# [Exercise task]
Resume the forum thread below about Samsung's NX1 and Canon's 7D2, writing on from its last sentence.

#### Selection

The pair of samsung f/2.8 zooms looks quite interesting too, although i have mot seen mtf's or sample pics. I would have loved to get a really good EF-S 50-150/2.8 IS from Canon. 

I don't have many Samsung products except some top notch SSDs but they sure know their stuff. So far their NX line was too consumer-oriented to be of interest to me... But who knows, maybe that nx1 is going to cut it. At least its no mirrorslapper .


----------



## Logan (Sep 21, 2014)

wow internet hogwash level 9000.... go back to dpreview trolls.


----------



## Bob Howland (Sep 21, 2014)

Rob Carter said:


> I am a photographer and not a videographer. After viewing the Chuck Westhall video I was not really inspired to want to upgrade my 7D. We seem to have waited a long time for the 7D2 and I was expecting more 'must have' features.


+1, although I won't know for sure until I can process 7D2 raw images and compare them to comparable 7D images. I was hoping that the 7D2 would be mirrorless and capable of 24 full resolution images per second. At 18MP, that would require 432MP/Sec. The Samsung does 420MP/Sec.


----------



## neuroanatomist (Sep 21, 2014)

Bob Howland said:


> The Samsung does 420MP/Sec.



The Samsung is also saving 12-bit files during continuous shooting vs. the full 14-bits in single shot mode.


----------



## Monchoon (Sep 21, 2014)

sagittariansrock said:


> Aglet said:
> 
> 
> > sagittariansrock said:
> ...



I preordered as well but from Camera Canada. Will you be able to get all the extra stuff being that you are from the US? You will still get a good deal if your dollar stays at around 10%.


----------



## AvTvM (Sep 21, 2014)

dilbert said:


> neuroanatomist said:
> 
> 
> > Bob Howland said:
> ...



Hehehe ... Spot on!


----------



## rs (Sep 21, 2014)

neuroanatomist said:


> Bob Howland said:
> 
> 
> > The Samsung does 420MP/Sec.
> ...



I'd like to know what other shortcuts Samsung are taking to achieve 15fps. Many mirrorless cameras suffer from no viewfinder and no continuous AF at their highest frame rate.

If they have somehow nailed it with a working viewfinder and continuous AF in continuous shooting, the next thing I'd like to know is how good is its execution? Is the viewfinder good enough to let you track what you're shooting as well as a DSLR, does the AF produce as many in focus shots as its DSLR competitors, and how deep is the buffer?


----------



## Jordan23 (Sep 21, 2014)

dilbert said:


> The Samsung is also saving 12-bit files during continuous shooting vs. the full 14-bits in single shot mode.





> So what?
> 
> You keep telling us that DR (and by extension 12bits vs 14bits) isn't important except to a small number of people so therefore this difference that you've highlighted is also relatively unimportant. Or do you wish to become one of your own DRones and insist that the extra bit-depth and thus DR is all of a sudden important?

########
#### Information given

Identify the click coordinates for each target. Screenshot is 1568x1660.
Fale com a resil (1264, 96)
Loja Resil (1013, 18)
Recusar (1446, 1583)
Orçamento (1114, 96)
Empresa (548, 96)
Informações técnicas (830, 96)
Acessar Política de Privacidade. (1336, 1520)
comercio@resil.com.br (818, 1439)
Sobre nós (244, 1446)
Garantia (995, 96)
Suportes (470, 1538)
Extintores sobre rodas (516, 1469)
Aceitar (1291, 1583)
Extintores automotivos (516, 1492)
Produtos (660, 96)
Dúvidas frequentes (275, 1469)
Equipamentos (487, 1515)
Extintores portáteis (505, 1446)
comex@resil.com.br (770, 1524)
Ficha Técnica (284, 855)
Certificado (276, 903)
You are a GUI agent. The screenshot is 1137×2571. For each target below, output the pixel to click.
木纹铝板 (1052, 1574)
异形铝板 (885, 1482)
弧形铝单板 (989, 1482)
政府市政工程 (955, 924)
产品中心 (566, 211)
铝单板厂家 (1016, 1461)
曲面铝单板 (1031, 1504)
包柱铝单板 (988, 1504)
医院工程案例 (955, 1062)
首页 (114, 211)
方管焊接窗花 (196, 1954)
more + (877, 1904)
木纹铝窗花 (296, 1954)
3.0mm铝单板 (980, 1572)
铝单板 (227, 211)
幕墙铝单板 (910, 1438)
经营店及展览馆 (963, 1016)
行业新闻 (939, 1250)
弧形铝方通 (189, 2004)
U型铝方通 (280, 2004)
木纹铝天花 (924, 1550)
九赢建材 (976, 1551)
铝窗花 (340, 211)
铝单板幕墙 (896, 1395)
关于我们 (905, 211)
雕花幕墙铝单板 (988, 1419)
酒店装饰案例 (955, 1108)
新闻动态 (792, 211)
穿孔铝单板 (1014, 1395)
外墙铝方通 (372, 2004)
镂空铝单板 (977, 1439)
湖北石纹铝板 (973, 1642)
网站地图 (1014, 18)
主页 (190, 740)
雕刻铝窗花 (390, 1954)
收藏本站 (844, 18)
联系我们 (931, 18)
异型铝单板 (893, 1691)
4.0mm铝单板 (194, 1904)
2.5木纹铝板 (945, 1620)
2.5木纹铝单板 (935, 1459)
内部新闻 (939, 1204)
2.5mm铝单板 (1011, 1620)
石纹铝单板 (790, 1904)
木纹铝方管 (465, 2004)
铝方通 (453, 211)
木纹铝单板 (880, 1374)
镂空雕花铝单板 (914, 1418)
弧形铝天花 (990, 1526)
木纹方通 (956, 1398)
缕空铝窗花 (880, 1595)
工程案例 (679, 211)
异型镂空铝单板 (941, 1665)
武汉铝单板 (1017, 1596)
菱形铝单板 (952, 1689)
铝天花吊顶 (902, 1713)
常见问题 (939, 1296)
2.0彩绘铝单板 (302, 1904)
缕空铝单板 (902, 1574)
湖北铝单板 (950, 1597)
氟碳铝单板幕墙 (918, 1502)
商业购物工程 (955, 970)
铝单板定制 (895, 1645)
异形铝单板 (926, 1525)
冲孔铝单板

########

# [Output]
You loose colour-information as well not just DR. I guess the overall difference is small, but I'll take 14bit over 12bit so I get the most out of every shot.


----------



## neuroanatomist (Sep 21, 2014)

dilbert said:


> neuroanatomist said:
> 
> 
> > Bob Howland said:
> ...



Context, dilbert...context. As usual, it eludes you. If one is going to compare data throughput rates by multiplying MP x fps as Bob was doing, the underlying assumption is that the bit depth is the same. In this case, that assumption is not true.


----------



## Keith_Reeder (Sep 21, 2014)

bholliman said:


> Personally, I think the 7D2 looks like a terrific budget sport/action/wildlife body. I doubt I'll buy one as most of my photography is portrait, studio and landscape, so the 6D is fine for my needs.



That was scarily common-sense, balanced and reasonable - are you on the wrong forum?

I've already seen a couple on hands-on "experiences" of the NX1 suggesting shonky build quality and materials, and flaky, inaccurate AF.

Granted, these were just brief reports from Photokina; but that's apparently enough - for some - to condemn the 7D Mark II, so _in the interests of balance and all that..._


----------



## Keith_Reeder (Sep 21, 2014)

dilbert said:


> Or do you wish to become one of your own DRones and insist that the extra bit-depth and thus DR is all of a sudden important?



Do you not understand that he's deliberately channelling you here? 

If the situation was reversed, _no question_ that you'd use it as _another_ stick to beat Canon with, because then it would suddenly be really "important"...


----------



## Keith_Reeder (Sep 21, 2014)

Rob Carter said:


> I am a photographer and not a videographer. After viewing the Chuck Westhall video I was not really inspired to want to upgrade my 7D. We seem to have waited a long time for the 7D2 and I was expecting more 'must have' features.



I'm honestly _baffled_ by comments like this - what else could anyone possibly (_reasonably_) want from the 7D Mk II?

It's a _uniquely_ capable camera, far and away the most feature-heavy APS-C body out there, bringing _umpteen_ novel features to the APS-C market, and improvements to the 7D.


----------



## Peerke (Sep 21, 2014)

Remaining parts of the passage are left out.